Just for fun, he takes a backhanded swipe at the moto publishing world, at the expense of one of its giants, Cycle World magazine. The following is an excerpt from his essay submitted to that magazine in response to a call for essays to be used for the purpose of selecting potential candidates for an editorial job:
“After your appeal for submissions to fill the open editor position at Cycle World, I’m sure your mail sack will be overflowing with responses from slicksters, social climbers and suck-ups who want to advance to the next rung of moto célébrité. Allow me to interrupt your approving chorus of Aerostiched BMW dweebs, mullet-headed minimum-wage-earning Harley devotees, and assorted brown-nosers singing hosannas to your editorial prowess, with a lone dissenting voice.
“To the few motorcycle riders whose vision is not permanently desensitized by the empty calories manufacturers pound down the big plastic funnel that is your fine journal, the following statement is glaringly obvious. The Cycle World editorial staff, far from being the bastions of moto coolness, are as lame and limp-wristed as the male cast of America’s Next Top Model.”
There’s more. But you get the idea. Suffice it to say, Milich didn’t get the job, but I’m sure his was most-read among all those received.
Fueled shows that Milich has a lot to say, not getting on the staff at CW notwithstanding. It is as raucous and thought-provoking as a few laps around the Chicago loop on a rat bike with a MotoGP motor and no brakes.
Since the book is so short, you’ll read it cover to cover in about the same time you’d be able to skim through most decent motorcycle magazines.
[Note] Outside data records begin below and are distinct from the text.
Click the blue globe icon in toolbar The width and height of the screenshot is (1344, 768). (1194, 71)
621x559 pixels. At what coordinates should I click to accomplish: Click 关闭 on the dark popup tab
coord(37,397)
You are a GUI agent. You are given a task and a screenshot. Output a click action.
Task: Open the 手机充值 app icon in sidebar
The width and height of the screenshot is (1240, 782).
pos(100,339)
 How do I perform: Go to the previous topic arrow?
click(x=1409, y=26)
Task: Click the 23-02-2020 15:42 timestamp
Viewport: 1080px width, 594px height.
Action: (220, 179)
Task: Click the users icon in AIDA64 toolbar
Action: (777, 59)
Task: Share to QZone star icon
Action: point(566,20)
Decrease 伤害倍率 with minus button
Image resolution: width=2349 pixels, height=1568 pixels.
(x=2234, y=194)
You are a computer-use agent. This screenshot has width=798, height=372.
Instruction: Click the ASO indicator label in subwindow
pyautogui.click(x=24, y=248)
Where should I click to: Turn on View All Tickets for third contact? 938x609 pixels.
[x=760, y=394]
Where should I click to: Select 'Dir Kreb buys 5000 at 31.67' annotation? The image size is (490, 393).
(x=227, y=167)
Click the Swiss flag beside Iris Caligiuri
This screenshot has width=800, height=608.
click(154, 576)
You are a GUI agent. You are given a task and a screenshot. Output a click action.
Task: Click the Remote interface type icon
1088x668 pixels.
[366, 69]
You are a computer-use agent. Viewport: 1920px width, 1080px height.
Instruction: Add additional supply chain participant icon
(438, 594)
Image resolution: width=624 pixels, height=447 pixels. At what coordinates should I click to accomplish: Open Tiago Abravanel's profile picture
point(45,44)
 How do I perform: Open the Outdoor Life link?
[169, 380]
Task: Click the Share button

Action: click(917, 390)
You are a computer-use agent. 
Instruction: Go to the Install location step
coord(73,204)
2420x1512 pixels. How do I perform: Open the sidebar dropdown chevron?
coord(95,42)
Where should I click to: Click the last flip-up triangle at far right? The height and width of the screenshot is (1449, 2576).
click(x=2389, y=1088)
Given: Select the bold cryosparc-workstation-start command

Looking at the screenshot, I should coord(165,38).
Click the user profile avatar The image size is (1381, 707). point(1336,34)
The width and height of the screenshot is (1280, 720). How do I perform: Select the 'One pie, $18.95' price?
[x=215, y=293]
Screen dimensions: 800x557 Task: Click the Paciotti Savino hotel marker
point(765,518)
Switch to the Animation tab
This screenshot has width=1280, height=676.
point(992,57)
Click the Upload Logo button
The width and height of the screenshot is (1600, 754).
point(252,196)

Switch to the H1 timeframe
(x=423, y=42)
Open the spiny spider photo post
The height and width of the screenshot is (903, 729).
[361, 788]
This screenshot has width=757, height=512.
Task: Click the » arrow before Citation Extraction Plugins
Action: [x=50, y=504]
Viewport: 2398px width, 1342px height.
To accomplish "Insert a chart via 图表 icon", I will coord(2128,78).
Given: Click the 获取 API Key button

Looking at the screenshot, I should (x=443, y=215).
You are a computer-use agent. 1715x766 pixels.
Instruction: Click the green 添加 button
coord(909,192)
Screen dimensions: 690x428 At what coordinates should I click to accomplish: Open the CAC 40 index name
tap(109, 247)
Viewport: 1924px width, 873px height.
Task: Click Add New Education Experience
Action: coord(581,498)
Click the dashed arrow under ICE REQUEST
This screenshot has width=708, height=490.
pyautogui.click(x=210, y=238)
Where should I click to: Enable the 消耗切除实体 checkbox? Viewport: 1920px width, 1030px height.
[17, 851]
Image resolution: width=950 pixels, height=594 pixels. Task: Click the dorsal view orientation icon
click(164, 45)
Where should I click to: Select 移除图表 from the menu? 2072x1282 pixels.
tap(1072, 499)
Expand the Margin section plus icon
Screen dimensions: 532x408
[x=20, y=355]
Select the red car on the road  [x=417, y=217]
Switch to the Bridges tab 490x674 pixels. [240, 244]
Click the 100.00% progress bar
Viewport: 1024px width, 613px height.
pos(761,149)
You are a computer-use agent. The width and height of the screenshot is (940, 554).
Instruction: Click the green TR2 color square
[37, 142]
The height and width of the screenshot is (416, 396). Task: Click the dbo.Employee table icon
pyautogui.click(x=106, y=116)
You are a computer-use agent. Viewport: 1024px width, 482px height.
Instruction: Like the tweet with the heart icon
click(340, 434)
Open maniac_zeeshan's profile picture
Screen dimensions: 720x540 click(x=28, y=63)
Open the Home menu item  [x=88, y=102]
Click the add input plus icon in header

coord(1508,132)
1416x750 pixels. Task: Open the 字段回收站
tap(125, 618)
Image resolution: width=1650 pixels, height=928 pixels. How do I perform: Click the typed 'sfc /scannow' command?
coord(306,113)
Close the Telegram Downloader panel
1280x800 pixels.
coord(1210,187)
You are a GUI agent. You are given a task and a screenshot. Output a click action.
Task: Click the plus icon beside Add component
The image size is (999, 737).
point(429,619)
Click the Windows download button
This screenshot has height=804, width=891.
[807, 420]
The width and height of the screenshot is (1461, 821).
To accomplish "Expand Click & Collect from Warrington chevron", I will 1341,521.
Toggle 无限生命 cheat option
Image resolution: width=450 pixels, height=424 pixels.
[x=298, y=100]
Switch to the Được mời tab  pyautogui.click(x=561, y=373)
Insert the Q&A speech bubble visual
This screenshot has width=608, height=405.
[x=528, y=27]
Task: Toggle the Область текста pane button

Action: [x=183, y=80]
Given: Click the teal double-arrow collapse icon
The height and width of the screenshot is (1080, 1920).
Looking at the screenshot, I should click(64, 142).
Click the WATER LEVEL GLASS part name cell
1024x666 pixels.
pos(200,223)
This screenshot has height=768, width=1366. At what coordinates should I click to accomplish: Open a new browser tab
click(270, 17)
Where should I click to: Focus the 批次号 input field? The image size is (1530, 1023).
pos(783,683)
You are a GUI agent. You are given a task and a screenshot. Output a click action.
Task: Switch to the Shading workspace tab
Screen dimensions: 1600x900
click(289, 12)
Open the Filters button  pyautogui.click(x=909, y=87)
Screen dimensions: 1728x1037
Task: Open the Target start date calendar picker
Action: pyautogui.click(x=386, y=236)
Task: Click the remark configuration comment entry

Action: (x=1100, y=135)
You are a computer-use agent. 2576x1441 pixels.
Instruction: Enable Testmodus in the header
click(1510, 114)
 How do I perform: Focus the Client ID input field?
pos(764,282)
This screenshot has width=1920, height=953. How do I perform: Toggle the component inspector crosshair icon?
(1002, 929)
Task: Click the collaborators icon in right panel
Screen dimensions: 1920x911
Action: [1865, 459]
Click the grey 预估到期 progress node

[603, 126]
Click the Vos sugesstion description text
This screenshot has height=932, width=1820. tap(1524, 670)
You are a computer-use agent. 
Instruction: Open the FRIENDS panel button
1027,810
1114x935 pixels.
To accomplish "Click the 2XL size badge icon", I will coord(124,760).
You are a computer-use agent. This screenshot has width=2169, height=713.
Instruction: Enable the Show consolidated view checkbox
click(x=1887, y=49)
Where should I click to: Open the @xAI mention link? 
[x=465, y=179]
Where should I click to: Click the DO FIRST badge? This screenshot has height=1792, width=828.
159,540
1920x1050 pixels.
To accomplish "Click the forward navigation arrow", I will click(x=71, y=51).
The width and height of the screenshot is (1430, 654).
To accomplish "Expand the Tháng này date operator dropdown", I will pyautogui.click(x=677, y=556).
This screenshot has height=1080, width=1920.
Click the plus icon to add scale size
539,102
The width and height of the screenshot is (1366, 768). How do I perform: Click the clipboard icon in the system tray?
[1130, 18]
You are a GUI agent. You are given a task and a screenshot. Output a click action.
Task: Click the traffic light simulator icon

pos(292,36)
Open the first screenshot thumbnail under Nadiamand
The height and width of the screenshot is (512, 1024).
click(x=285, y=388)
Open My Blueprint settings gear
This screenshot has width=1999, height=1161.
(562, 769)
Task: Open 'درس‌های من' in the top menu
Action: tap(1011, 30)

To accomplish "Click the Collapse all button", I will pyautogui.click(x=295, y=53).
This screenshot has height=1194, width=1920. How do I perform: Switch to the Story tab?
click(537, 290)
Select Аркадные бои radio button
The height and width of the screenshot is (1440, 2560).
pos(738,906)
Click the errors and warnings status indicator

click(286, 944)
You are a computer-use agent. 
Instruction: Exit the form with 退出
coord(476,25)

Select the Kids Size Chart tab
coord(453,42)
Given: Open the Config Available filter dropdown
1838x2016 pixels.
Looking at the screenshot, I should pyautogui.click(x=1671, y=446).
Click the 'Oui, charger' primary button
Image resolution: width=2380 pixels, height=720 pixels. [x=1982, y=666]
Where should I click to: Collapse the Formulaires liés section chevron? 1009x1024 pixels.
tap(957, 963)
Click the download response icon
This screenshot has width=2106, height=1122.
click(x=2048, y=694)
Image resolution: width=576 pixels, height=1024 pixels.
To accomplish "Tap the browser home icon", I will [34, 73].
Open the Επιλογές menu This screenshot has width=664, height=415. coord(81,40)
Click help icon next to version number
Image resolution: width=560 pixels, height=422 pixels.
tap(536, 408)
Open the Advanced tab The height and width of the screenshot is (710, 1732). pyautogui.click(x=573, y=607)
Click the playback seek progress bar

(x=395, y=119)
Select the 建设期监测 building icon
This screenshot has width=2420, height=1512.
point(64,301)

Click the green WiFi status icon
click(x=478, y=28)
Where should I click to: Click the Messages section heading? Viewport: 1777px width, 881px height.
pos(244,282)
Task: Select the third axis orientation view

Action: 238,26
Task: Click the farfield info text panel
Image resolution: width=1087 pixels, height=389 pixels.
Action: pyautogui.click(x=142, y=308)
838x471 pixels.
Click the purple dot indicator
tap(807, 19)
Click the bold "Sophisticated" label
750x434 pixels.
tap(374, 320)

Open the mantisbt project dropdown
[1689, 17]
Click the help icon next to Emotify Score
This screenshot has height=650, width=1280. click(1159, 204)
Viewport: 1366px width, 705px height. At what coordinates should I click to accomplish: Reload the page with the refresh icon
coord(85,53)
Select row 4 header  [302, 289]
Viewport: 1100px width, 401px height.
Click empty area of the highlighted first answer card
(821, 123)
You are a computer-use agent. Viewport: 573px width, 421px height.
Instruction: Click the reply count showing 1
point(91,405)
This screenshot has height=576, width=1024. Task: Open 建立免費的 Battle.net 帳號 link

The good news is, Fueled is the second of Milich’s three books. The other two are Wrenched and Bottom Dead Center. Look for our review of those in the not-too-distant future. If you can’t wait and want to check them out for yourself, go to: http://guzzipower.com/books/ and order up a signed copy.
Book Data:
- Title: Fueled
- Author: Ed Milich See also: http://guzzipower.com/
- Published: 2011, paperback. 18 tiny B/W images.
- Publisher: Morris Publishing, 3212 E. Hwy 30, Kearney, NE 68847 USA www.morrispublishing.com
- ISBN: 978-0-9822832-1-9
Rider’s Library—note to readers: many of the books that we’ll feature here may be out of print and some may be difficult to find. That could be half the fun. The Internet should make the search relatively easy but ironically, none of the books currently scheduled for eventual retro-review for the Rider’s Library section were found with the help of the Internet. They all were found at book stores, used book stores, antique shops, motorcycle shops, yard sales and so on. In this case, special thanks goes to my riding buddy Tom Kelly for lending me his copy of Fueled.